Dr. Nicole Wen is a Lecturer in Psychology at Brunel University London (Centre for Culture and Evolution, Department of Life Sciences) where she directs the Culture and Minds Lab. In 2018, she received her Ph.D. in Psychology from the University of Texas at Austin under the supervision of Dr. Cristine Legare. She then completed a postdoctoral fellowship with Dr. Felix Warneken at the University of Michigan. Her research program examines mechanisms of cultural learning from a developmental and cross-cultural perspective focusing on the role of cultural conventions in children’s cooperation. The 2021 SRCD Small Grant for Early Career Scholars will support a project investigating the effect of ritual participation on children’s group commitment and prosocial sharing in community-based samples. This project will help us understand how children come to be such proficient cooperators through the lens of ritual as a social lubricant for human life in large groups.

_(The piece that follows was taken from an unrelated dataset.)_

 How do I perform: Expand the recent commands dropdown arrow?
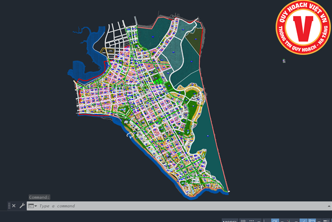click(35, 206)
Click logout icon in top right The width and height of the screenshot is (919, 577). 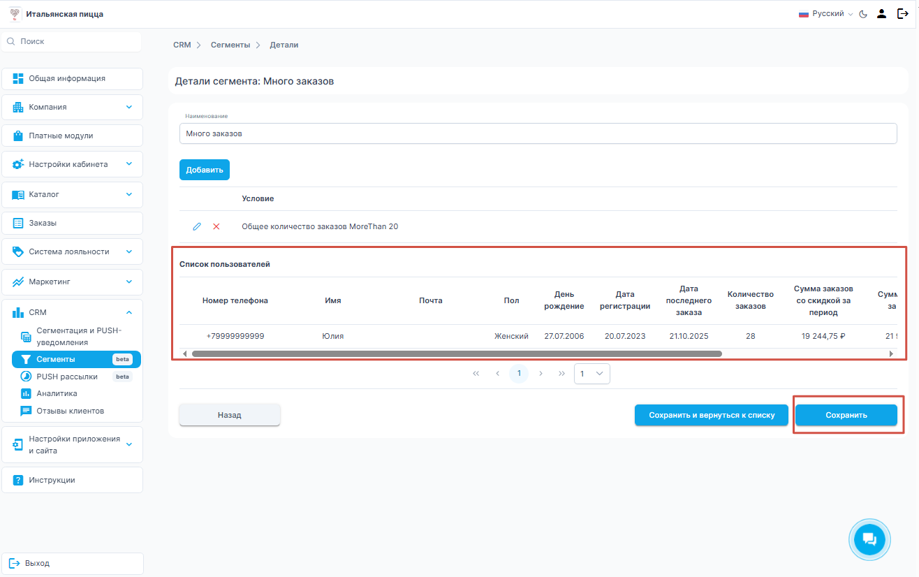click(x=902, y=14)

Sonya Xinyue Xiao, Arizona State University
“Early Adolescents’ Prosocial Behavior Toward Diverse Others: Predictions from Multiple Social Identities”

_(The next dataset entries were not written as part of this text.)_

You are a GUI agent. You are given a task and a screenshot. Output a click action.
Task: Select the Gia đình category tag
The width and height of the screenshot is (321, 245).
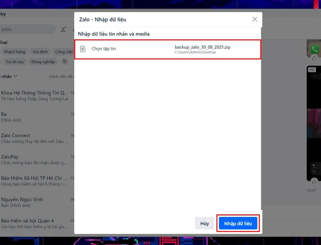[41, 52]
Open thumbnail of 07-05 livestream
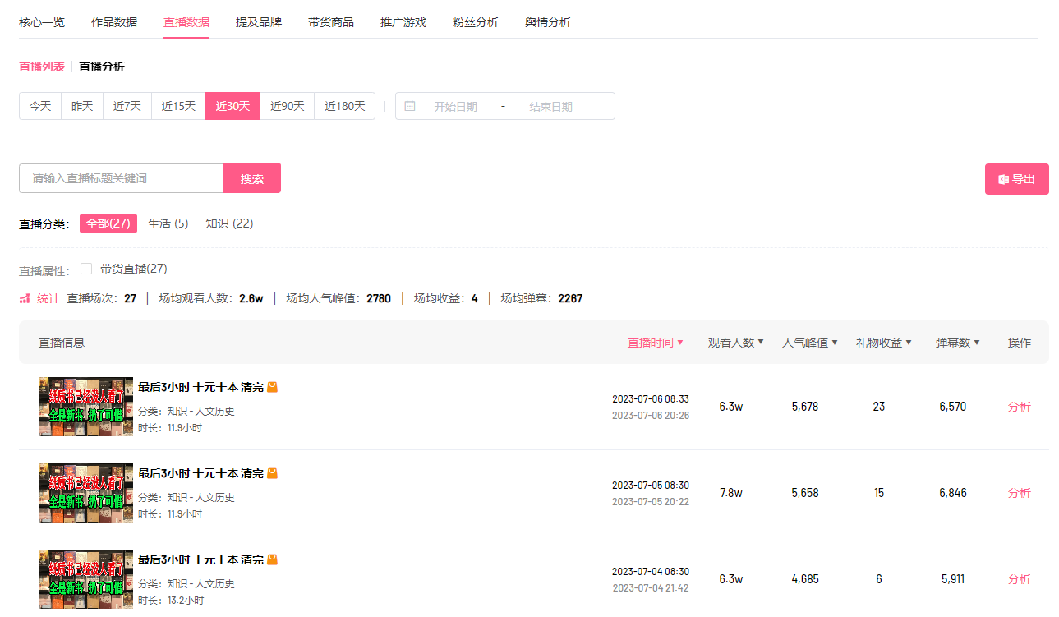Image resolution: width=1059 pixels, height=617 pixels. 85,493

Sonya Xinyue Xiao is a postdoctoral scholar in T. Denny Sanford School of Social and Family Dynamics at Arizona State University (ASU). She earned her Ph.D. in Family and Human Development, with a specialization in Measurement and Statistical Analysis, from ASU in 2020. To understand and promote individuals’ helpful, empathic, and tolerant behaviors, Xiao’s research centers on the role of parents, peers, and individual characteristics in relation to children’s and adolescents’ prosocial behavior, intergroup attitudes and relations, and well-being. The 2021 Small Grant for Early Career Scholars will support Xiao to further examine the theoretical framework on intergroup prosocial behavior that she developed in her dissertation. This project will allow for deeper understanding of how individuals’ social identities, including the intersectional identities of gender and ethnicity/race, are related to U.S. early adolescents’ intergroup prosocial behavior.
GeckHong Yeo, National University of Singapore
“Peer Digital Acceset (PDA): Translating Online Peer Support for Adolescent Mental Well-being”

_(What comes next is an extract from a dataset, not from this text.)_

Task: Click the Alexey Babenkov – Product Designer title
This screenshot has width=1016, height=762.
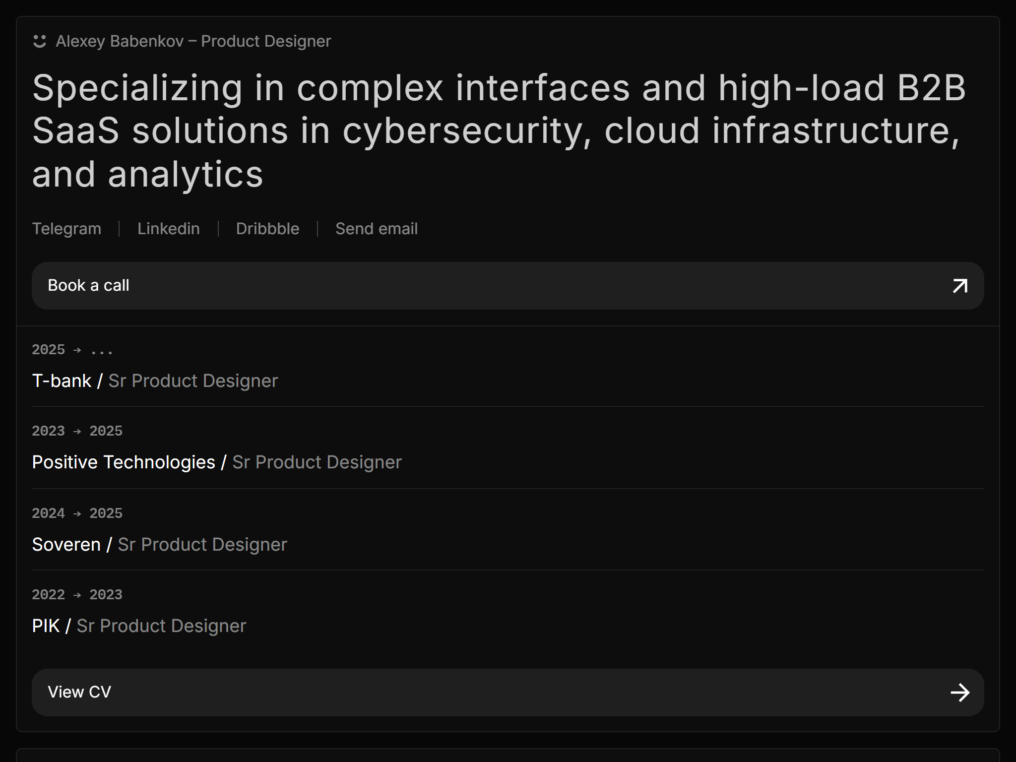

GeckHong Yeo is a post-doctoral fellow at N.1 Institute for Health, National University of Singapore. She received her Ph.D. in Educational Psychology from the University of Wisconsin-Madison. Her research program centers on the role of social contexts in adolescents’ development of psychological well-being. Informed by a contextually-rooted developmental model, her research emphasizes the role of contextual factors and the mechanism of change in psychological adjustment. The practical significance of attending to multiple layers of the social context is that it offers numerous points of possible intervention. The translational nature of her research program involves community collaborations to generate and translate research findings into practices and policies. The 2021 Small Grant for Early Career Scholars will support her to examine the implementation and clinical effectiveness of digital peer support, and the developmental change linking peer support and adolescents’ psychological well-being, that considers the social conditions of the COVID-19 pandemic.